*** Block opens ***

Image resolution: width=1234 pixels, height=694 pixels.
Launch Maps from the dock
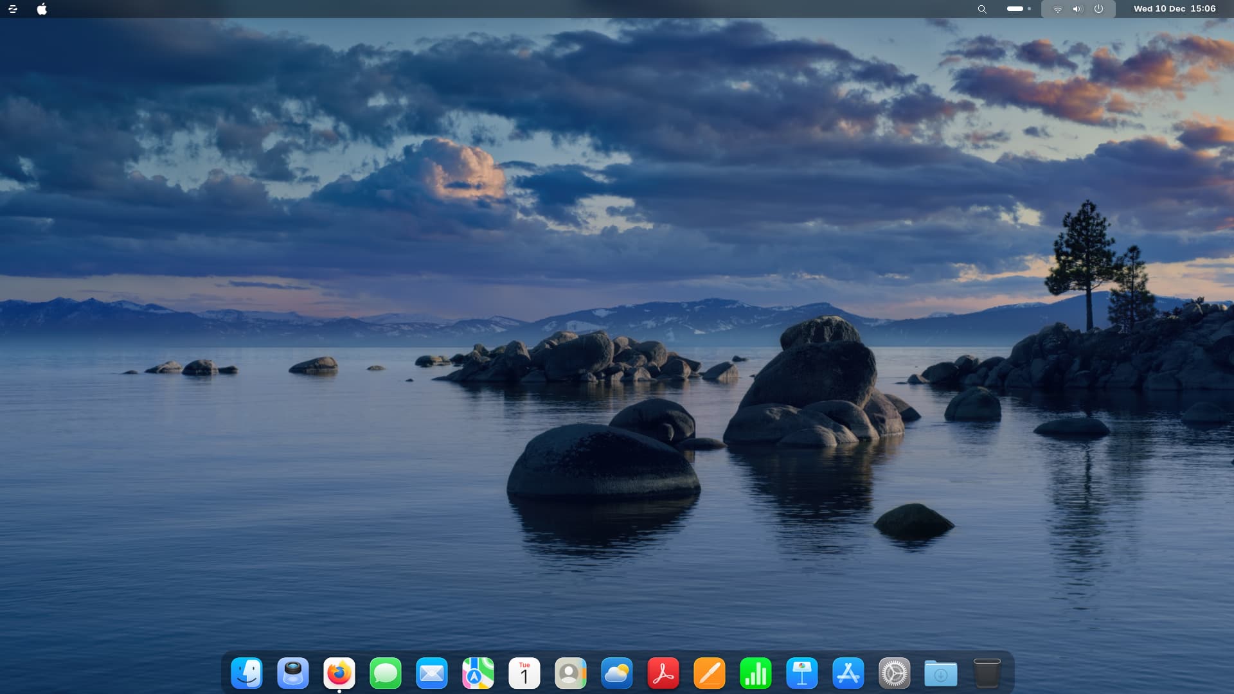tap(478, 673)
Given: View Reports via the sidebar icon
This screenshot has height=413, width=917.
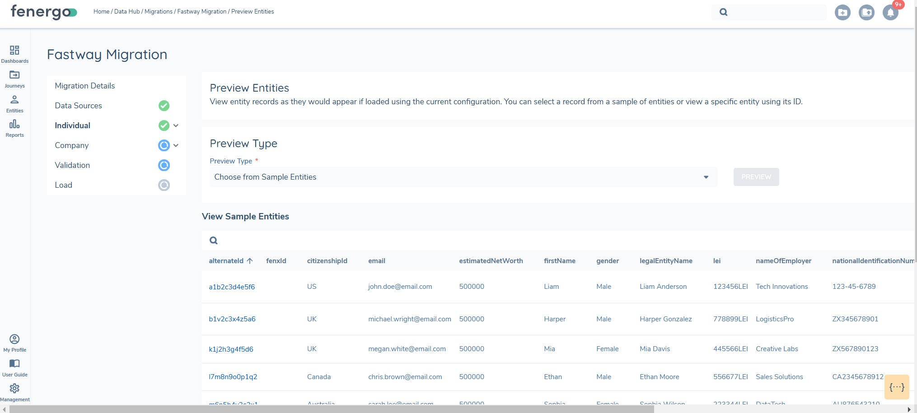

*** Block closes ***

**Problem to solve**
Copy out the entries verbatim, but skip every picture.

**Response**
Image resolution: width=1234 pixels, height=694 pixels.
Launch Maps from the dock
tap(478, 673)
Given: View Reports via the sidebar icon
This screenshot has height=413, width=917.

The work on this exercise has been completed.